In a rare demonstration of support for cannabis research, the National Institutes of Health (NIH) and the National Institute on Drug Abuse (NIDA) are collaborating with Dr. Sue Sisley and the Scottsdale Research Institute in Scottsdale, AZ on a groundbreaking, FDA-approved study on the effects of cannabis for treating post-traumatic stress disorder (PTSD).
Key Research Faces Roadblocks
Phase one of the study involves screening thousands of U.S. military veterans to enroll 76 qualifying PTSD patients. So far, scientists have completed research with 22 veterans. But researchers have not been able to collect the remaining 54 enrollees because staff at the Phoenix Veterans Administration hospitals refuse to inform patients about the study or refer them for eligibility screening.
The Phoenix VA’s refusal to tell patients about the study contradicts its own policy on informing patients about ongoing research studies related to their conditions. But that refusal is entirely in line with current federal policy on marijuana research, which explicitly prohibits VA doctors or other professionals such as counselors from telling patients about the availability of medical cannabis or research related to it.

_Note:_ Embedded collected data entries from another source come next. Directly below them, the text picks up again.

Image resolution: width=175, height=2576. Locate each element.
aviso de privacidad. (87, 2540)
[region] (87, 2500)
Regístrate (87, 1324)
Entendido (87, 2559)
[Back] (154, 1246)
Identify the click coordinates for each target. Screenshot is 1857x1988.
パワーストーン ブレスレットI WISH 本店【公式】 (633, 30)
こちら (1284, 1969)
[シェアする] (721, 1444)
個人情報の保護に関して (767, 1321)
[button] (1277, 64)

Without enough subjects, the Scottsdale study is effectively stymied. But the implications of the study could be so important for the health of U.S. veterans that The American Legion has written directly to VA Secretary Dr. David Shulkin asking him to personally intervene in the matter in order to enable this critical research.
Veterans Can Benefit from Cannabis
An average of 20 military veterans commit suicide every day, and millions suffer from service-related conditions such as PTSD, traumatic brain injury, and chronic pain.

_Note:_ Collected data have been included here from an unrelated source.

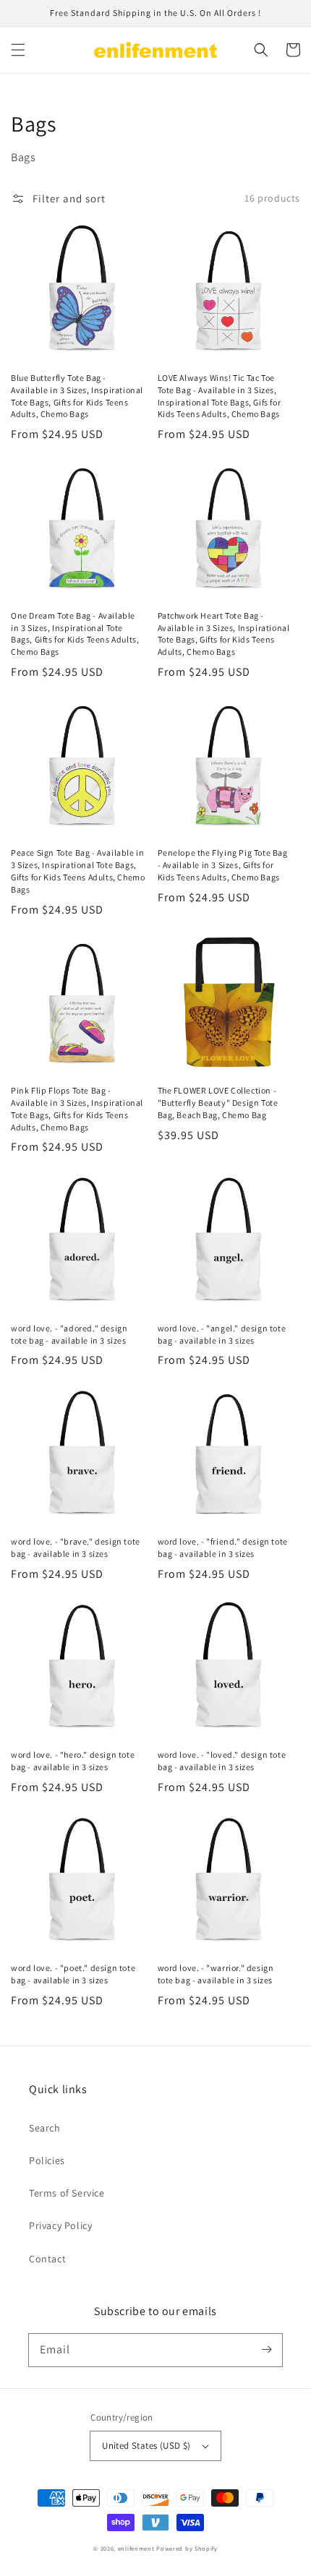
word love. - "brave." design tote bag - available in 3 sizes (75, 1547)
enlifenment (136, 2548)
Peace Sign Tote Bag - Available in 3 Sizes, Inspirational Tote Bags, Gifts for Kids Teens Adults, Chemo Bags (78, 870)
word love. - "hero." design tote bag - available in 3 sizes (73, 1760)
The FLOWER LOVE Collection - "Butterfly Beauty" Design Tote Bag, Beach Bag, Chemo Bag (218, 1102)
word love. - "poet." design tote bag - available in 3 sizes (73, 1973)
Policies (47, 2160)
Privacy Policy (60, 2225)
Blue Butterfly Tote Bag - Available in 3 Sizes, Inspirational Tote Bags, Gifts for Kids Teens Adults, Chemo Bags (77, 395)
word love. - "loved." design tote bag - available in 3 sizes (222, 1760)
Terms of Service (67, 2192)
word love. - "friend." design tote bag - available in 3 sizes (223, 1547)
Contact (47, 2258)
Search (45, 2127)
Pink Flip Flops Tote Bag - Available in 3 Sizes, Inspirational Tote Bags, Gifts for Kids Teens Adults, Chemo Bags (77, 1108)
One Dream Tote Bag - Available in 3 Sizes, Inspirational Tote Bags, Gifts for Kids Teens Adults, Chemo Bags (75, 633)
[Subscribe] (266, 2350)
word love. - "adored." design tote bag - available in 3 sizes (69, 1334)
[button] (18, 50)
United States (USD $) (146, 2445)
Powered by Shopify (187, 2548)
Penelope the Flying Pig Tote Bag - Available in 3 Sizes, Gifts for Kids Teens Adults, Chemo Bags (223, 865)
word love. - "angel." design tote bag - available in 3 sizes (222, 1334)
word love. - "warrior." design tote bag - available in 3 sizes (216, 1973)
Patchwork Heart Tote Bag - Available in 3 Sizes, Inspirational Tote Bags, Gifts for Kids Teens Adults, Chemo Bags (224, 633)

Numerous studies have already revealed that cannabis can be an effective treatment for these conditions, but the Scottsdale study represents the first federally-approved research on the matter. Rigorous research like the proposed study in Scottsdale is needed to push for a change in current policies. Shulkin himself agrees, although he admits that his hands are tied by the existing federal regulations.
Contradictory Positions Create Obstacles to Research
Shulkin’s stance is not the only indicator of a government at odds with itself over the issue of medical cannabis. The Drug Enforcement Administration decided in 2016 to keep marijuana on Schedule I of the Controlled Substances Act — its most restrictive classification. But the following year, the DEA also decided to ease restrictions on growing marijuana for research purposes so that more entities could get permission to grow specific strains for study.
The DEA quickly collected 25 applications and sent them on to the Department of Justice for approval. Although none of these applications have been outright denied, no action has been taken on any of them. DEA representatives say that the agency supports further research into potential medical applications of cannabis — a clear contradiction of the DOJ’s position that marijuana is a dangerous drug that causes great harm and no demonstrated good.
The federal position is being challenged in other ways as well. Over the past several months, members of the House and Senate have put forth a bevy of bipartisan bills calling for the removal of marijuana from Schedule I of the Controlled Substance Act. These bills include the CARERS Act, the Cannabidiol Research Expansion Act, and, most recently, the MEDS Act.
For now, federal funding for cannabis-related research remains elusive. The Scottsdale Research Institute study represents a major milestone for advocates of cannabis for PTSD — but it remains stalled by conflicting Veterans Affairs policies that reveal the deeper contradictions surrounding the federal prohibition on medical marijuana.